Redshift and Athena: Async query caching

Generally available in Grafana Enterprise, Grafana Cloud Advanced and Cloud Pro

Introducing query caching for async queries in the Athena and Redshift data source plugins. We previously introduced async queries for the Athena and Redshift plugins, and this feature adds support for caching those queries. To use this, you must have query caching enabled for the Athena or Redshift data source you wish to cache. This feature was previously available behind a feature toggle and is now generally available and enabled by default.

Note

The useCachingService feature toggle must also be enabled to use this feature.

Loki data source improvements: “or” filter syntax, filter by label types, derived fields by labels

Generally available in all editions of Grafana

Introducing several improvements to the Loki data source.

Line filter “or” syntax*

Loki’s line filter syntax is great to find specific substrings of your log lines. If users want to find multiple different substrings it was cumbersome to use the regex =~ operator. With this change it is possible to chain multiple strings with the existing filter operators.

Example:

{app="foo"} |= "foo" or "bar" != "baz" or "qux"

Filter based on label type*

Grafana users can use the action buttons in the log details to filter for specific labels. Those would be always added as a LabelFilter expression regardless of the type of the label. Now, filtered labels will be added either to the stream selector if the label is an indexed label, or as a LabelFilter expression if the label is a parsed label or part of structured metadata.

Derived fields based on labels*

Derived fields or data links are a concept to add correlations based on your log lines. Previously it was only possible to add derived fields based on a regular expression of your log line and doing it based on labels was not possible. With this change derived fields can be added either based on a regex of a log line or based on a label, parsed label or structured metadata.

The following example would add the derived field traceID regex based on a regular expression and another app label field based on the app label.

Derived fields added based on a regular expression and an app label

InfluxDB native SQL support

Generally available in all editions of Grafana

InfluxDB introduced a new version, 3.0, in April.

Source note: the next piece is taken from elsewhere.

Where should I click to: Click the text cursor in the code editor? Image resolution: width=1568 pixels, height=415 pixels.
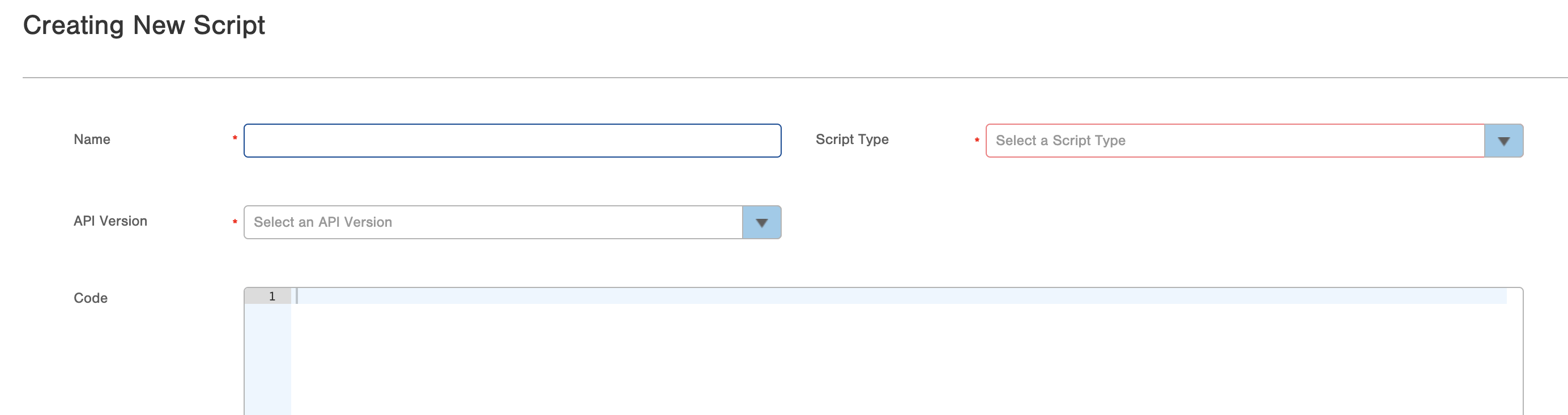(x=296, y=296)
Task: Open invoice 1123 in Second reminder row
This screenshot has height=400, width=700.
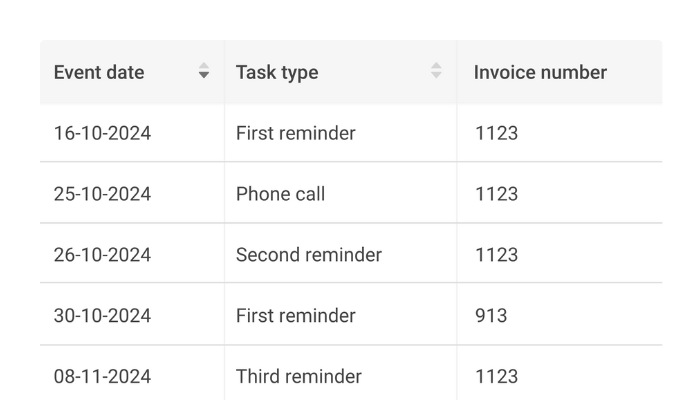Action: pyautogui.click(x=496, y=255)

With this new version, InfluxDB has put Flux in maintenance mode. But with the new version we have a new querying language, Native SQL. With v10.3.0, Grafana has built-in support for SQL query language in InfluxDB.

All you need to do is set up your InfluxDB Cloud Account and create your InfluxDB data source on Grafana with the query language “SQL” selected.

Authentication and authorization

Grafana Anonymous Access*

Generally available in Grafana Open Source and Enterprise

We’ve identified a need for users who enable anonymous authentication to monitor the anonymous devices connected to their Grafana instance. This feature is part of our ongoing efforts to enhance control and transparency regarding anonymous usage.

Anonymous access now allows users, including those in open-source and enterprise self-managed environments, to view and monitor their anonymous access. They can also set a device limit, configuring a specific number of anonymous devices to connect to their instance.

Once this limit is reached, any new devices attempting to connect will be denied access until existing devices disconnect.

The anonymous devices feature improves the management and monitoring of anonymous access within your Grafana instance.

Anonymous Device:

When anonymous access has been enabled, any device which accesses Grafana in the last 30 days (without logging in) is considered an active anonymous device. Users can now view anonymous devices on the users page, anonymous usage statistics, including the count of devices and users over this period.

Grafana UI:

  • Navigate to Administration -> Users to access the anonymous devices tab.

  • A new statistic has been added to the Usage & Stats page, displaying active anonymous devices from the last 30 days.